> The task
In the listing below, start your output at the line with "You are a computer-use agent." and end it after the line with "How do I perform: Start Step 3 : Build Tile?", copying every line exactly.

> Exercise materials
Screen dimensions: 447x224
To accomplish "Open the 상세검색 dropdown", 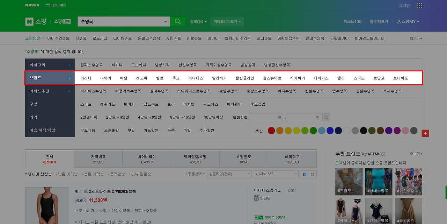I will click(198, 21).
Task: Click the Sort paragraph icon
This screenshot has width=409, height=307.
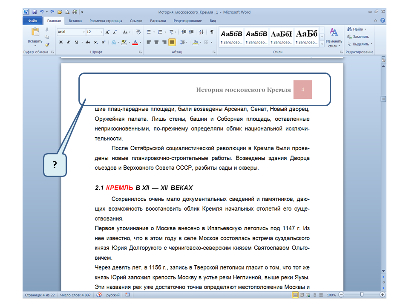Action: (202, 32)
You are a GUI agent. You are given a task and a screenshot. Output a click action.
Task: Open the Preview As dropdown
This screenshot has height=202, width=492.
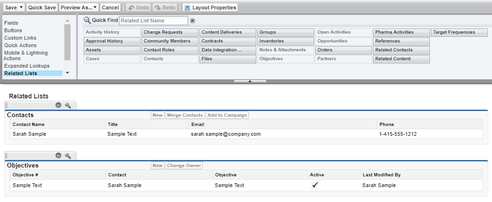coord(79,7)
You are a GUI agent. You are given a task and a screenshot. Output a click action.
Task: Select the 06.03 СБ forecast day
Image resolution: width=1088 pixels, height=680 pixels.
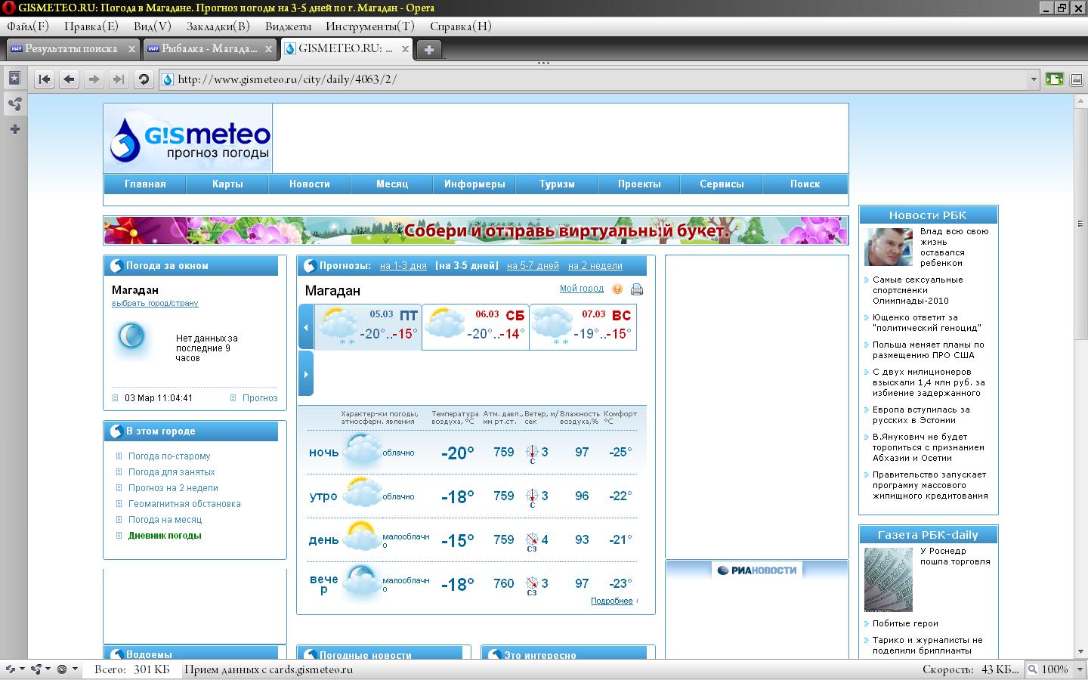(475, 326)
---
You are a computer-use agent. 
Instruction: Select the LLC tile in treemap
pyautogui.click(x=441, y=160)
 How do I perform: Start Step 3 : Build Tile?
* * *
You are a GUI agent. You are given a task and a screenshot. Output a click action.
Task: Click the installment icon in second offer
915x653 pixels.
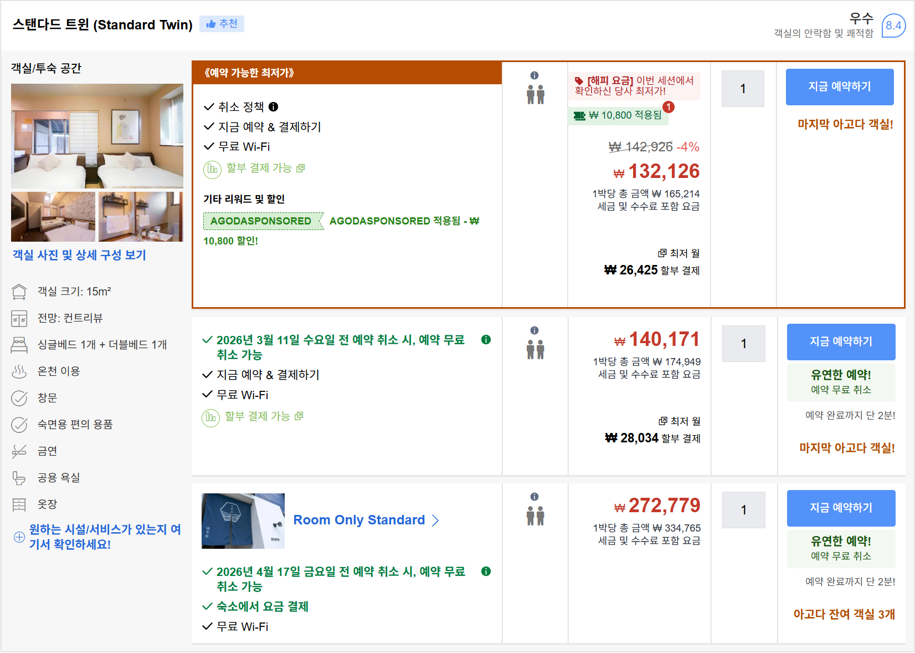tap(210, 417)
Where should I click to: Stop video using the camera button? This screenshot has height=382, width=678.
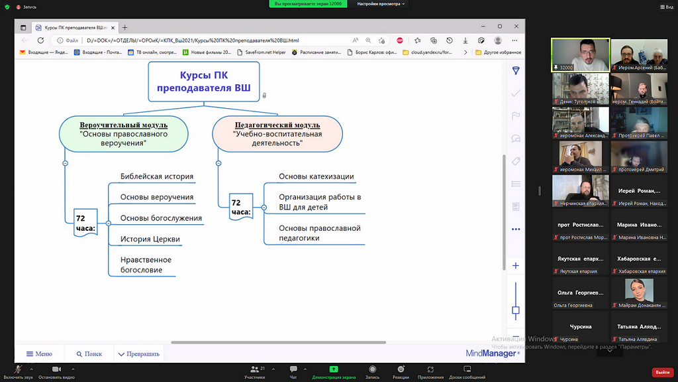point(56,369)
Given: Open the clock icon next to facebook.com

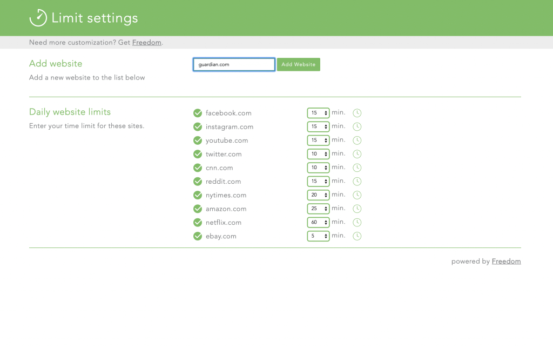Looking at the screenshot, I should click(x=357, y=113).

> Task output
You are a computer-use agent. 
Instruction: Select the LLC tile in treemap
pyautogui.click(x=441, y=160)
 How do I perform: Start Step 3 : Build Tile?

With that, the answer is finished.